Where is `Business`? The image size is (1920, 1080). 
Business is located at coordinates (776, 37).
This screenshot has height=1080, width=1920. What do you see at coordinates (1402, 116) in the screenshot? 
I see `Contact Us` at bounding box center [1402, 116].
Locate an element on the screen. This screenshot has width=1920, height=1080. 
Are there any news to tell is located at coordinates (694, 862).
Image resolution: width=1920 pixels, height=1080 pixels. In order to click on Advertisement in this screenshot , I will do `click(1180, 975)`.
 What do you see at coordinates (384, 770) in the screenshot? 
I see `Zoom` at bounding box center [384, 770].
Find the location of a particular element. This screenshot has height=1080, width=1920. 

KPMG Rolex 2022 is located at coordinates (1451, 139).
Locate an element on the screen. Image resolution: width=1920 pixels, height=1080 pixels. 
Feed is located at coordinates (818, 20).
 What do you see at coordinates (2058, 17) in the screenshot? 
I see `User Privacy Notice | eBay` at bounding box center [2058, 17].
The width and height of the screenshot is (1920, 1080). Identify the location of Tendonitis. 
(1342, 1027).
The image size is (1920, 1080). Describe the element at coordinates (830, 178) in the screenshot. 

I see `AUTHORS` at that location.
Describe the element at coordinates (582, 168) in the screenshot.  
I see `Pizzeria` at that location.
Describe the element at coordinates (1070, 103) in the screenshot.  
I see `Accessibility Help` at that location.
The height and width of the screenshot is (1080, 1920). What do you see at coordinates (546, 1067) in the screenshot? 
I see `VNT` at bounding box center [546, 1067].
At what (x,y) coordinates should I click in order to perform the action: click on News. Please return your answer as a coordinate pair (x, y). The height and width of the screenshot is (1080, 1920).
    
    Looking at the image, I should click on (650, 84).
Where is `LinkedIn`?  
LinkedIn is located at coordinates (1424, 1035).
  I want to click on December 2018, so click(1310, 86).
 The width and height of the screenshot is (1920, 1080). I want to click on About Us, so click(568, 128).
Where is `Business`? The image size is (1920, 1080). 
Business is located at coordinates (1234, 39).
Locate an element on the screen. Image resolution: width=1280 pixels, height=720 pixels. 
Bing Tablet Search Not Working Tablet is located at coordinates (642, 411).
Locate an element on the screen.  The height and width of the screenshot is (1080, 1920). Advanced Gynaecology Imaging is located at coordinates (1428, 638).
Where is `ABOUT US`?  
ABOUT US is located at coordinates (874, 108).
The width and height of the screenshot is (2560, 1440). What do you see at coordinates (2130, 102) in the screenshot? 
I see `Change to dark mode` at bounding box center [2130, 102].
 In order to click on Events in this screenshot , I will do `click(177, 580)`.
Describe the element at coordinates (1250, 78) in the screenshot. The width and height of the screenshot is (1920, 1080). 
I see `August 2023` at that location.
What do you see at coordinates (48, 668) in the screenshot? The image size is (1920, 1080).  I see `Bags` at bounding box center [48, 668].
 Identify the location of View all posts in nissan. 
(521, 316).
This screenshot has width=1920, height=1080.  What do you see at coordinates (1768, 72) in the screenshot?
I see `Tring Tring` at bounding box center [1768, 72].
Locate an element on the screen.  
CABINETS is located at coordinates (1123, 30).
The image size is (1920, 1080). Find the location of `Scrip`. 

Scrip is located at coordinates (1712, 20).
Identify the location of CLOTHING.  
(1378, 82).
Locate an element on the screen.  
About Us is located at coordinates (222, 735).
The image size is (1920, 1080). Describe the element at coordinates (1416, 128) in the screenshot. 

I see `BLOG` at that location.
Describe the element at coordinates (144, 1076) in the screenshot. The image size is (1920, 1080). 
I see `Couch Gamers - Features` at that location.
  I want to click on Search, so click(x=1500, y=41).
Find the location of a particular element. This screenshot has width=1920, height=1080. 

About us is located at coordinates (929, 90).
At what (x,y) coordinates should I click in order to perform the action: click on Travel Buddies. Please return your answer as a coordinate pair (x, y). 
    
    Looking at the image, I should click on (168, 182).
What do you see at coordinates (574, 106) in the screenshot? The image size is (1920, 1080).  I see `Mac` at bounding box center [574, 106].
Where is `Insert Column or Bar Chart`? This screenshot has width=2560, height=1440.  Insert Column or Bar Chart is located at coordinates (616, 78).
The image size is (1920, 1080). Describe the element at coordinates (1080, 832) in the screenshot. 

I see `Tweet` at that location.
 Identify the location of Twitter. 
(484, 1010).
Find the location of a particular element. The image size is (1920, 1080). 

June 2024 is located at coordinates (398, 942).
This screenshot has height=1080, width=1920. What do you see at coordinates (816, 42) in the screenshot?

Task ▸ Reproduce the entire listing above verbatim, keeping every line and character unchanged.

Result of this exercise ▸
Where is `Business`? The image size is (1920, 1080). 
Business is located at coordinates (776, 37).
This screenshot has height=1080, width=1920. What do you see at coordinates (1402, 116) in the screenshot? 
I see `Contact Us` at bounding box center [1402, 116].
Locate an element on the screen. This screenshot has width=1920, height=1080. 
Are there any news to tell is located at coordinates (694, 862).
Image resolution: width=1920 pixels, height=1080 pixels. In order to click on Advertisement in this screenshot , I will do `click(1180, 975)`.
 What do you see at coordinates (384, 770) in the screenshot? 
I see `Zoom` at bounding box center [384, 770].
Find the location of a particular element. This screenshot has height=1080, width=1920. 

KPMG Rolex 2022 is located at coordinates (1451, 139).
Locate an element on the screen. Image resolution: width=1920 pixels, height=1080 pixels. 
Feed is located at coordinates (818, 20).
 What do you see at coordinates (2058, 17) in the screenshot? 
I see `User Privacy Notice | eBay` at bounding box center [2058, 17].
The width and height of the screenshot is (1920, 1080). Identify the location of Tendonitis. 
(1342, 1027).
The image size is (1920, 1080). Describe the element at coordinates (830, 178) in the screenshot. 

I see `AUTHORS` at that location.
Describe the element at coordinates (582, 168) in the screenshot.  
I see `Pizzeria` at that location.
Describe the element at coordinates (1070, 103) in the screenshot.  
I see `Accessibility Help` at that location.
The height and width of the screenshot is (1080, 1920). What do you see at coordinates (546, 1067) in the screenshot? 
I see `VNT` at bounding box center [546, 1067].
At what (x,y) coordinates should I click in order to perform the action: click on News. Please return your answer as a coordinate pair (x, y). The height and width of the screenshot is (1080, 1920).
    
    Looking at the image, I should click on (650, 84).
Where is `LinkedIn`?  
LinkedIn is located at coordinates (1424, 1035).
  I want to click on December 2018, so click(1310, 86).
 The width and height of the screenshot is (1920, 1080). I want to click on About Us, so click(568, 128).
Where is `Business`? The image size is (1920, 1080). 
Business is located at coordinates (1234, 39).
Locate an element on the screen. Image resolution: width=1280 pixels, height=720 pixels. 
Bing Tablet Search Not Working Tablet is located at coordinates (642, 411).
Locate an element on the screen.  The height and width of the screenshot is (1080, 1920). Advanced Gynaecology Imaging is located at coordinates (1428, 638).
Where is `ABOUT US`?  
ABOUT US is located at coordinates (874, 108).
The width and height of the screenshot is (2560, 1440). What do you see at coordinates (2130, 102) in the screenshot? 
I see `Change to dark mode` at bounding box center [2130, 102].
 In order to click on Events in this screenshot , I will do `click(177, 580)`.
Describe the element at coordinates (1250, 78) in the screenshot. The width and height of the screenshot is (1920, 1080). 
I see `August 2023` at that location.
What do you see at coordinates (48, 668) in the screenshot? The image size is (1920, 1080).  I see `Bags` at bounding box center [48, 668].
 Identify the location of View all posts in nissan. 
(521, 316).
This screenshot has width=1920, height=1080.  What do you see at coordinates (1768, 72) in the screenshot?
I see `Tring Tring` at bounding box center [1768, 72].
Locate an element on the screen.  
CABINETS is located at coordinates (1123, 30).
The image size is (1920, 1080). Find the location of `Scrip`. 

Scrip is located at coordinates (1712, 20).
Identify the location of CLOTHING.  
(1378, 82).
Locate an element on the screen.  
About Us is located at coordinates (222, 735).
The image size is (1920, 1080). Describe the element at coordinates (1416, 128) in the screenshot. 

I see `BLOG` at that location.
Describe the element at coordinates (144, 1076) in the screenshot. The image size is (1920, 1080). 
I see `Couch Gamers - Features` at that location.
  I want to click on Search, so click(x=1500, y=41).
Find the location of a particular element. This screenshot has width=1920, height=1080. 

About us is located at coordinates (929, 90).
At what (x,y) coordinates should I click in order to perform the action: click on Travel Buddies. Please return your answer as a coordinate pair (x, y). 
    
    Looking at the image, I should click on (168, 182).
What do you see at coordinates (574, 106) in the screenshot? The image size is (1920, 1080).  I see `Mac` at bounding box center [574, 106].
Where is `Insert Column or Bar Chart`? This screenshot has width=2560, height=1440.  Insert Column or Bar Chart is located at coordinates (616, 78).
The image size is (1920, 1080). Describe the element at coordinates (1080, 832) in the screenshot. 

I see `Tweet` at that location.
 Identify the location of Twitter. 
(484, 1010).
Find the location of a particular element. The image size is (1920, 1080). 

June 2024 is located at coordinates (398, 942).
This screenshot has height=1080, width=1920. What do you see at coordinates (816, 42) in the screenshot?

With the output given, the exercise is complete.